Besuch

Ich habe die Tür offengelassen,
und prompt stellt sich Besuch ein.
Noch bevor ich ihn höre,
wird es ganz kalt,
und das Herz flattert in der Brust
wie ein aufgeregter Vogel im Käfig.
Die alten Stiegen knarren,
während er hochkommt
zu mir
in dieses Zimmer,
das er komplett ausfüllt.
Er muss sich nicht vorstellen –
ich kenne ihn gut,
und er muss auch gar nichts sagen,
denn ich weiß bereits …
Alles, was gewesen ist
und alles, was sein wird.
Er war schon lange nicht mehr hier,
kein Wunder,
dass er mal schauen will,
was es mit der Leichtigkeit so auf sich hat,
die sich natürlich sofort verkrümelt hat
und alles Weite, Lichte mit sich genommen hat.
So sitzen wir einander im Dunkeln gegenüber,
der Schmerz und ich.
Und als es Tag wird,
geht er langsam wie ein alter Mann die Stufen hinunter
und ich höre das leise Klicken der Tür.

Advertisements

Parallelwelt

Mein Leben spielt sich im Krankenhaus ab.
Gerade.
Ein geliebter Mensch meiner Familie, von dem ich irgendwie glaubte, nichts könne ihn je umwerfen, ist plötzlich krank.
So aus heiterem Himmel …
Wo er doch vorher nie krank war …
Einmal in 55 Jahren eine heftige Grippe mit Halluzinationen … ansonsten erinnere ich nichts …
Nichts …
Und damit rückt auf einmal das Thema von Stephan, der mich mit einem „Liebsten Award“ nominiert hat (vielen herzlichen Dank dafür), ganz nah an mich heran …

thumb_liebsteraward_1024

„Stell dir vor, du wüsstest, dass du im nächsten Moment sterben wirst. Was wären deine letzten Worte an die Welt, was wäre deine Botschaft für die Menschen?“

Die Endlichkeit des Lebens ist uns wohl allen bewusst …
Wir wissen das …Irgendwann werden wir gehen müssen.
Doch ist uns wirklich bewusst, was das für eine Gnade ist, dass wir wirklich hier sein dürfen?

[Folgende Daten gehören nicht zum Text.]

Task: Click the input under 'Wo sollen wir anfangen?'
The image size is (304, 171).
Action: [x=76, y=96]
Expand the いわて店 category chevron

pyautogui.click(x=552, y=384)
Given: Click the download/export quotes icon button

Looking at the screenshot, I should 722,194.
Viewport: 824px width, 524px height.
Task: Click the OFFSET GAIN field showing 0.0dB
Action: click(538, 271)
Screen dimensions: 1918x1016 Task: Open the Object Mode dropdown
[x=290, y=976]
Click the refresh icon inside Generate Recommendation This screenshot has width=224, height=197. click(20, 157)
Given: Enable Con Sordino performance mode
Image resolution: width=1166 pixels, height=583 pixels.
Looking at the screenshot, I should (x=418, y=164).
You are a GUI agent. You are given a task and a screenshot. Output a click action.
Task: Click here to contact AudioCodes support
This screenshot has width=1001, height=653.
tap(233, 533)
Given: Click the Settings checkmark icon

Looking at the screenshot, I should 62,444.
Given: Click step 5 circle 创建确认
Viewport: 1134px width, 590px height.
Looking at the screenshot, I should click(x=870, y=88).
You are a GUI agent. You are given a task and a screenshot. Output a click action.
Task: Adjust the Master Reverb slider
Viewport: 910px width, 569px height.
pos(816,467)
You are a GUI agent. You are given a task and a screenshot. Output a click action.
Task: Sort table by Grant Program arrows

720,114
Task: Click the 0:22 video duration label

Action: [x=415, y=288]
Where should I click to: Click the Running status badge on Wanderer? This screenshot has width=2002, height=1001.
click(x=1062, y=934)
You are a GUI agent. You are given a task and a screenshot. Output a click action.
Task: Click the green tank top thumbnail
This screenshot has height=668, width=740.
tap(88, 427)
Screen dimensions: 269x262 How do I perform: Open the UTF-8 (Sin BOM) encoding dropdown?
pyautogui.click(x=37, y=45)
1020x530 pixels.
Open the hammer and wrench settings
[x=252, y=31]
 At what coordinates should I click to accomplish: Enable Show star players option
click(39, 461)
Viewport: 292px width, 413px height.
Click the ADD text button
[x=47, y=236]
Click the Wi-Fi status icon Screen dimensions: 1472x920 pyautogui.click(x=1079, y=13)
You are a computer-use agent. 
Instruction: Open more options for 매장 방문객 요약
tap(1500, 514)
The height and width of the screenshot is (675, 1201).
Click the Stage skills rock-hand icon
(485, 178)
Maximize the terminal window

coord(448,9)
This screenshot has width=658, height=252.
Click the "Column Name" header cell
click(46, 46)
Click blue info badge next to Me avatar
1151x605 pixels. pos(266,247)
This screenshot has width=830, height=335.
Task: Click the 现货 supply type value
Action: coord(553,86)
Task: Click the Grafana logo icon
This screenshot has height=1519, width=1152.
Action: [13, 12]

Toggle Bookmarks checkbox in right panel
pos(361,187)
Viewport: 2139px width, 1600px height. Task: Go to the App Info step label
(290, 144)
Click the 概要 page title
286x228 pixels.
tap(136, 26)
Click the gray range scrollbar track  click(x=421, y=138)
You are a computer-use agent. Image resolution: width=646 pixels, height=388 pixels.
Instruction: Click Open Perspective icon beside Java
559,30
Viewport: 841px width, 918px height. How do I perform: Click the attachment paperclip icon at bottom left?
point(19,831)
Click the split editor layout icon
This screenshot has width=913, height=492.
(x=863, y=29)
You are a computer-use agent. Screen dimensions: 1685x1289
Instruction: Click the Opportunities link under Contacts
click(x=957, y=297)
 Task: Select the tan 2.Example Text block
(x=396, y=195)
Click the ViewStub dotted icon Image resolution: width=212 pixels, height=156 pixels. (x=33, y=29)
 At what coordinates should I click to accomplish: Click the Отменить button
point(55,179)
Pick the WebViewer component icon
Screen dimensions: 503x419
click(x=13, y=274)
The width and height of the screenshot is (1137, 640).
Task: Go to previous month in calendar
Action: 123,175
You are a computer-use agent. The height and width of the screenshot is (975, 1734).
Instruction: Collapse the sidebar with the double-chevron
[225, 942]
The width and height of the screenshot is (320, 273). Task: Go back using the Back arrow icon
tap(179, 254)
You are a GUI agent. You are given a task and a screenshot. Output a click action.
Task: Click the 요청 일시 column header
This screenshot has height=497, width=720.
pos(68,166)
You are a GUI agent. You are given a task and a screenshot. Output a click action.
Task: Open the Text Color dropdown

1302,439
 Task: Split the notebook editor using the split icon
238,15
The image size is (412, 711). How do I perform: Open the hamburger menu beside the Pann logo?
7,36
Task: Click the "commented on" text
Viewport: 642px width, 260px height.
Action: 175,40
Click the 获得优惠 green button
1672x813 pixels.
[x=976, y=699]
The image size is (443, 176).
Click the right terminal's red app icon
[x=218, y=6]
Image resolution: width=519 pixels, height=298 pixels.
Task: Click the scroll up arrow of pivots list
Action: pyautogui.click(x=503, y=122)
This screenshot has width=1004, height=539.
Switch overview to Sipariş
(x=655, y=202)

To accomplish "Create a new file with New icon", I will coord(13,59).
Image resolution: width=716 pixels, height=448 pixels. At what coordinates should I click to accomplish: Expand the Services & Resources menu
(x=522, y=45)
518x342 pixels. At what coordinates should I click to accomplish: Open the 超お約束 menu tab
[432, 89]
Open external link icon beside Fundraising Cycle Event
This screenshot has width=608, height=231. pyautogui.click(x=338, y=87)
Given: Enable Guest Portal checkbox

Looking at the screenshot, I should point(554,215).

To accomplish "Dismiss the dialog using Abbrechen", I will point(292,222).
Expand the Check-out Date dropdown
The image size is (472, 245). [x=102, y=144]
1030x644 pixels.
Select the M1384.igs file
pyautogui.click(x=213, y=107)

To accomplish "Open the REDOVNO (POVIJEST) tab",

Jetzt, wo mein Vater im Krankenhaus liegt und der Krebs sich in unserer Familie eingenistet hat, registriere ich, wie viel Gnade ich bereits erfahren durfte.
Bislang war er immer da … Meine ganze Kindheit hindurch hat er mich begleitet – und weiter durch die Pubertät bis hinein in mein fortgeschrittenes Erwachsenenalter.
Meine Eltern sind nächstes Jahr 60 Jahre miteinander verheiratet.
Werden sie das noch erleben können? Gemeinsam?
Es ist ein schwieriges Jahr – dieses 2016.
So Viele mussten gehen …
JedeR, die/der jemanden verloren hat, wird wissen, wie schmerzlich das ist.
Ich und meine Familie … wir befinden uns noch im Stadion von Zittern, Bangen und Hoffen …
von Nicht-Wahrhaben-Wollen, Verleugnung, Optimismus und Festhalten … Beten und Glauben.
Alles, was vorher schwierig war, ist auf einmal unwichtig.
Problematisches erscheint vergessen und vergeben …
Die Liebe hat auf einmal alle Kanten ausradiert und milder schraffiert…
Da sind nur die Herzen, die klopfen …
Die Augen, die sich betrachten, Hände, die einander berühren …
Und Gedanken, die man fast spüren kann.
Ich sehe meinen Vater an, und weiß, dass er sich mehr um meine Mutter sorgt, als um sich selbst.
Und ich sehe meine Mutter an, und weiß, dass sie vor Kummer keine Nacht schläft.
Bemerke, wie sie immer schmaler wird, und die Müdigkeit ihr Gesicht zeichnet …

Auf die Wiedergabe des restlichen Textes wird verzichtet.